Dobbiamo abituarci a cercare nelle Dieci Parole non semplicemente cosa ci sia di proibito, ma cosa vi sia annunciato di positivo e di liberante. Dio ama essere invocato per nome, ci chiede di prendere su di noi (letteralmente il verbo che traduciamo con pronunciare significa farsi carico) il suo nome e questo è possibile perché lui per primo e per sempre si è fatto carico del nostro nome fino in fondo, persino del male che c’è in noi. Cerchiamo di addentraci un poco nella comprensione del significato del nome. Nell’antico Oriente il nome aveva una grande importanza perché indentificava sia una determinata persona sia la familiarità di un rapporto. Due esempi a titolo esemplificativo: sia Abramo sia Simon Pietro ricevono un nome nuovo che sta a significare il cambiamento della direzione della loro vita. In riferimento a Dio, conoscere il suo nome significa entrare con lui in un rapporto vitale che trasforma la vita. Nell’incontro misterioso del roveto ardente Mosè chiede a Dio il suo nome: «Ecco, io vado dagli Israeliti e dico loro: Il Dio dei vostri padri mi ha mandato a voi. Mi diranno: Qual è il suo nome? E io che cosa risponderò loro? Dio disse a Mosè: “Io sono colui che sono!”». E aggiunse: «Così dirai agli Israeliti: “Io-Sono mi ha mandato a voi”» (Es 3,13-15).

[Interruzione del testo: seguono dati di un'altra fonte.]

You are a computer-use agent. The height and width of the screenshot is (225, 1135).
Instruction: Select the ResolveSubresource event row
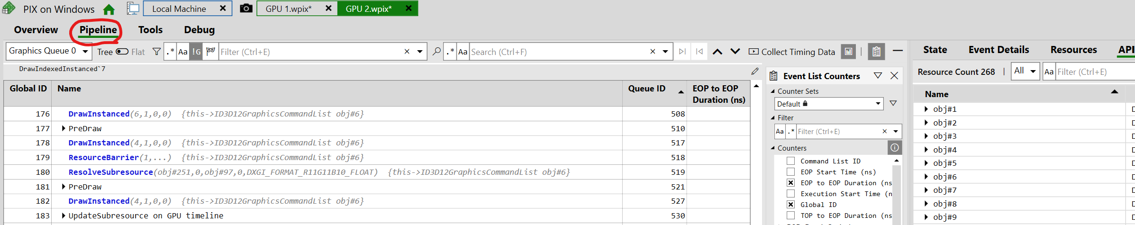377,172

Il nome di Dio è un rapporto: il Dio trascendente è colui che ti chiama e cammina con te. Dal momento in cui Mosè conosce il nome di Dio cambia sia la sua storia personale come quella di tutto il popolo. Rivelando il suo nome Dio cerca un rapporto di alleanza, di comunione, fino a farlo pienamente possibile nel volto umano di Gesù, l’Emmanuele, il Dio con noi. Ciò che Dio non vuole è l’atteggiamento di chi cerca di appropriarsi del suo nome strumentalizzandolo, cioè utilizzandolo per scopi che nulla hanno a che fare con la sua volontà che è volontà di salvezza. Siamo così rimandati a una verifica seria della professione della nostra fede. Concretamente, quando il nome di Dio è pronunciato invano? Ogni volta che il riferimento a lui è utilizzato per qualche vantaggio personale, quando la relazione con lui è vissuta falsamente, quando finalità estranee vengono introdotte per esaltare la professione di fede o per difendere i cosiddetti “valori cristiani” con modalità che hanno ben poco di cristiano. Dio ci rivolge un invito a vivere un rapporto sincero, libero da ipocrisie, fatto di affidamento leale. Questo stesso invito lo ritroviamo nella preghiera che Gesù ci ha insegnato: “Padre, sia santificato il tuo nome”. Diceva Papa Francesco che «fino al giorno in cui non rischiamo l’esistenza con il Signore, toccando con mano che in Lui si trova la vita, facciamo solo teorie». Che la nostra vita possa manifestare il nome di Dio e rendere credibile agli occhi del mondo il suo amore per tutti.